Nietzsche segundo Losurdo

Elyeser Szturm, da série Céus
image_pdf

Por IVO DA SILVA JÚNIOR*

Comentário sobre o livro “Nietzsche: o rebelde aristocrata”, de Domenico Losurdo

Nietzsche é um filósofo inteiramente político. Assim compreende Domenico Losurdo – como muitos, aliás – a filosofia nietzschiana. De linhagem marxista, o autor de Nietzsche: o rebelde aristocrata não se põe de acordo, entretanto, com aqueles que também colocam o filósofo numa chave política. E o ponto de desacordo reside, sobretudo, numa questão metodológica.

Losurdo realiza seu trabalho em filosofia sem priorizar a análise imanente do discurso. Não fazendo stricto sensu história da filosofia, ele se aproxima de seu objeto de estudo por meio do método histórico-dialético. Lança mão da análise conceitual ao mesmo tempo em que se indaga pelas relações políticas e sociais das quais os conceitos provieram ou se declinaram. Estabelece assim uma relação dialética entre estas duas dimensões, a conceitual e a materialmente dada, a filosófica e a histórica.

Perseguindo esta via de trabalho, Losurdo pode compreender Nietzsche como um pensador político no sentido pleno do termo. Afasta-se assim daquelas leituras políticas que, de um lado, com Lukács e Nolte consideraram o filósofo um pensador irracionalista e precursor do nazismo e, de outro, com os comentadores franceses (em particular os marcados por Foucault) e Ottmann que consideraram Nietzsche, numa simples troca de sinais, um pensador apolítico.

As leituras que apontam para a periculosidade de Nietzsche, seja pela presença do elemento irracional em sua obra, seja por conter uma semente proto-nazista, pecam, segundo Losurdo, por não recorrerem corretamente à história. Ao estabelecerem uma continuidade intelectual entre o pensamento nietzschiano e os movimentos nazistas sem reconstruir o conturbado fim do século XIX e início do XX, ignoram a enorme distância que há entre as afirmações do filósofo e a formação dos movimentos de extrema direita após a Primeira Guerra Mundial. Se reconstruíssem, não encontrariam a tão propalada continuidade; não aproximariam a filosofia de Nietzsche de eventos estritamente circunscritos ao século XX.

Assim, quando Nietzsche tece, por exemplo, elogios à escravidão, essas interpretações não levam em conta a repercussão e o impacto na Alemanha que tiveram acontecimentos tais como o fim da escravidão nos Estados Unidos, a abolição da servidão da gleba na Rússia etc.; fatos estes que circunscrevem a letra de Nietzsche a um espaço e tempo bem determinados.

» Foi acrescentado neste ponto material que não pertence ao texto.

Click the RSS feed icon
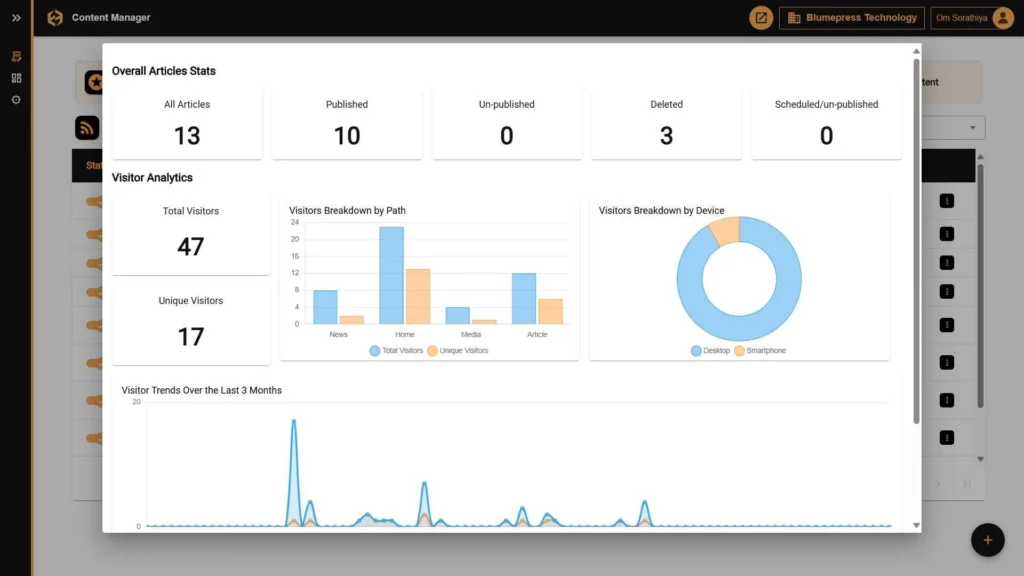 (x=87, y=127)
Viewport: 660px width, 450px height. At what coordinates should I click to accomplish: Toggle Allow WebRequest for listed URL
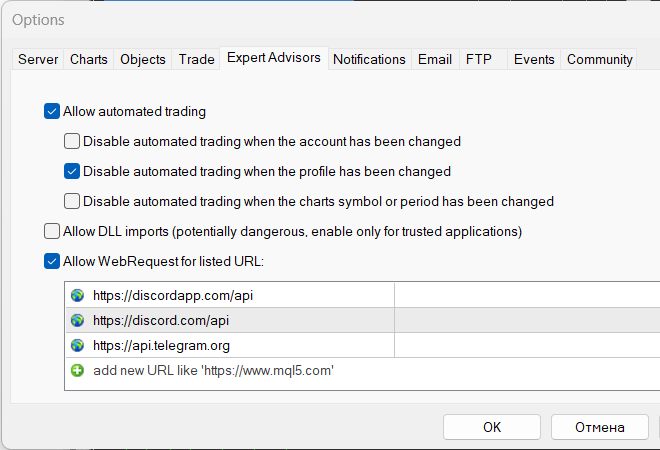pos(52,261)
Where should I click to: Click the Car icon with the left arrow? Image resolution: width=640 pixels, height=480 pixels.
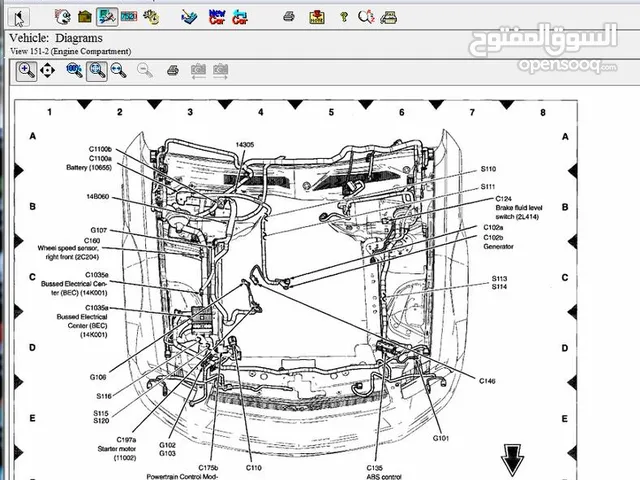click(240, 17)
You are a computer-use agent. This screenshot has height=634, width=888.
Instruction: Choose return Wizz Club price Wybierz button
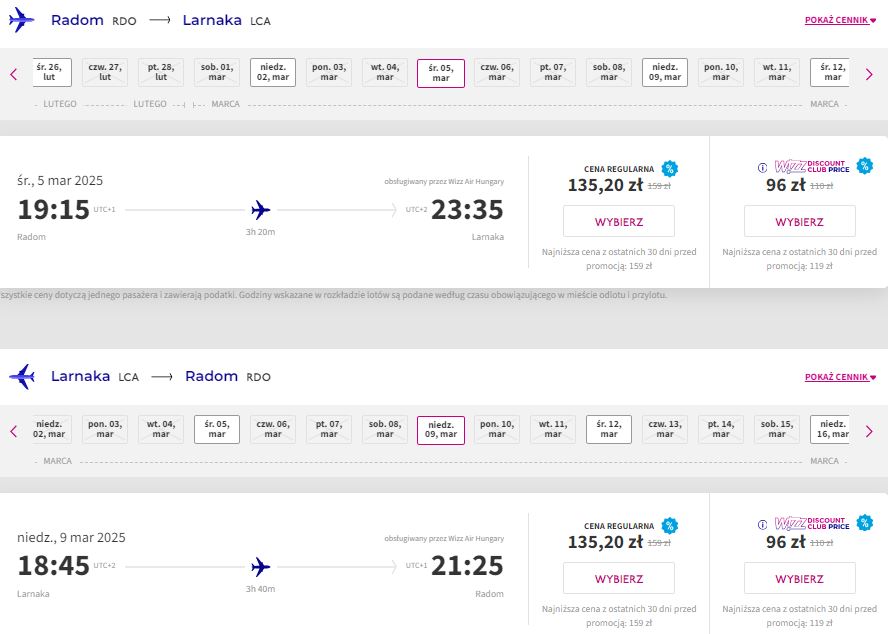click(800, 578)
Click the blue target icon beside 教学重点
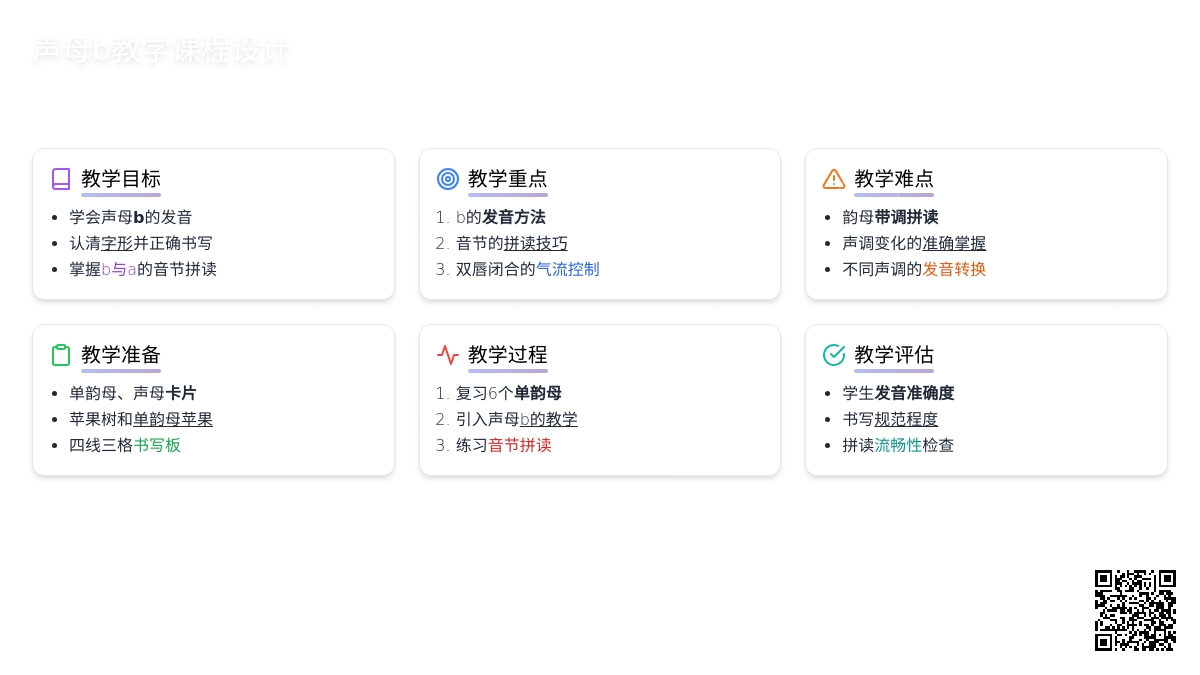 [x=448, y=179]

Já as leituras que recusam essa periculosidade consideram Nietzsche um hermeneuta inocente. Ao transformar muitas das afirmações polêmicas em metáforas, contribuem para construir a imagem pós-moderna do filósofo. Assim, no que tange a este elogio da escravidão, essas interpretações transformam imediata e definitivamente uma questão sócio-política numa metáfora que se referiria à moral ou psicologia de indivíduos particulares. Algo que os estudiosos franceses, principalmente, fizeram e ainda fazem com maestria.

Assim, tanto aqueles que consideram Nietzsche como profeta do Terceiro Reich, como aqueles que, “bem intencionados”, procuram combater a imagem nazista do filósofo suprimindo, para tanto, o elemento factual de suas afirmações, fazem a abstração do momento histórico novecentista. Para não cometer o mesmo erro, Losurdo opta por uma metodologia que o exima de ter de criticar/demonizar ou de salvaguardar/endeusar Nietzsche.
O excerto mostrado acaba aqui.